The advantage of selling subject-to is that someone else takes over making the mortgage payments and can prevent foreclosure. On top of that, you can often put more cash in your pocket because buyers that take over mortgage payments will pay more since they don’t need to secure financing. You also will get a higher pool of potential buyers – creating a bidding effect. Bristol Home Buyers buys property subject-to – give us a call for more information!

Short Sale

If the amount you owe on your mortgage is higher than your home is currently worth, you can still sell your home to stop the foreclosure process. To do so, you would have to go through the “short sale” process. 


A real estate “short sale” is when a homeowner in financial distress, possibly facing the foreclosure process, sells the property for less than the amount due on the mortgage. This type of sale has to be approved by the bank, since they are going to be required to take less than the amount that they are owed. According to Investopedia,

“Sometimes the difference between the sale price and the mortgage amount is forgiven by the lender, but not always. For the seller, the financial consequences of a short sale are less severe than those of a foreclosure.”

-Investopedia

An “approved short sale” means the bank has signed off on the sale price.

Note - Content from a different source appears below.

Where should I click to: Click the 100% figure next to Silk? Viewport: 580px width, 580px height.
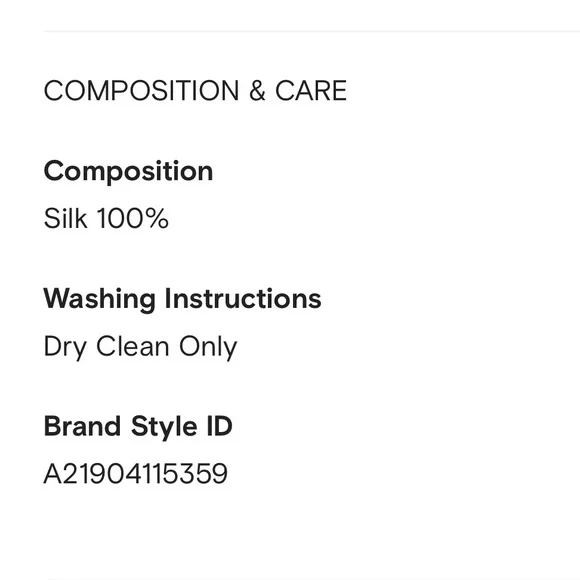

An “unapproved short sale” refers to a short sale that is pursued for a price that has not been agreed upon by the bank. 

You may wonder why a bank would ever  agree to a sale of the property for less than the full amount that they are owed?

There are benefits to the bank for a short sale. Allowing a short sale can save the bank costs such as attorney fees or court costs that they would incur by pursuing the foreclosure. Also, a bank is not looking to be a landlord or house flipper – owning and controlling the property is not their desire. A short sale can let them avoid having to deal with holding the property.

When the seller works with the bank towards a short sale, they are more likely to continue maintaining the property in good condition. Poor property conditions and changes in the real estate market often mean that homes are worth less than the amount owed. Foreclosing on the property is not a guarantee of getting more than the short sale price anyway. 

Here are the steps of a typical short sale:

  1. Talk to a Professional: To begin the process, you should talk with professionals with experience in short sales. Attorneys and tax advisors can offer advice on the process, and real estate professionals can negotiate with the bank of your behalf 
  2. List: After you have contacted the bank, they may insist that you list the property on the CT MLS exchange to make sure that you have the maximum visibility to receive the “highest and best” offer. You may also work with a real estate investor, like Bristol Home Buyers in this process. 
  3. Offer Submission:  Once you have listed the property, you will need to submit the highest and best offer to the bank for their review and decision as part of the short sale package.
  4. Lender’s Review and Response: Lenders review the “short sale package”, and perform their due diligence and any required inspections. They can then either accept the short sale offer or reject it.
  5. Close on the Sale: Upon acceptance of the short sale offer by the lender, the required title work, such as a title search and securing title insurance, is completed and closing is arranged between the buyer and sellers’ attorneys.

Deed-In-Lieu

Deeds in lieu of foreclosure are documents that transfer title from the property owner to the lender in exchange for eliminating the mortgage deed. These deeds are executed by the property owner and recorded at the county.

Similar to the short sale, banks accept this arrangement to avoid long, costly, and drawn out foreclosure actions that result in the same outcome: a bank-owned property. Although you will have to relocate in this scenario, there are some advantages to the homeowner in this scenario – saving your credit score and avoiding the stress of foreclosure litigation.

A risk of deeds in lieu of foreclosure is losing out on money. Had you listed it on the open market, it is possible you could have sold it and put some cash in your pocket on top of what you owed.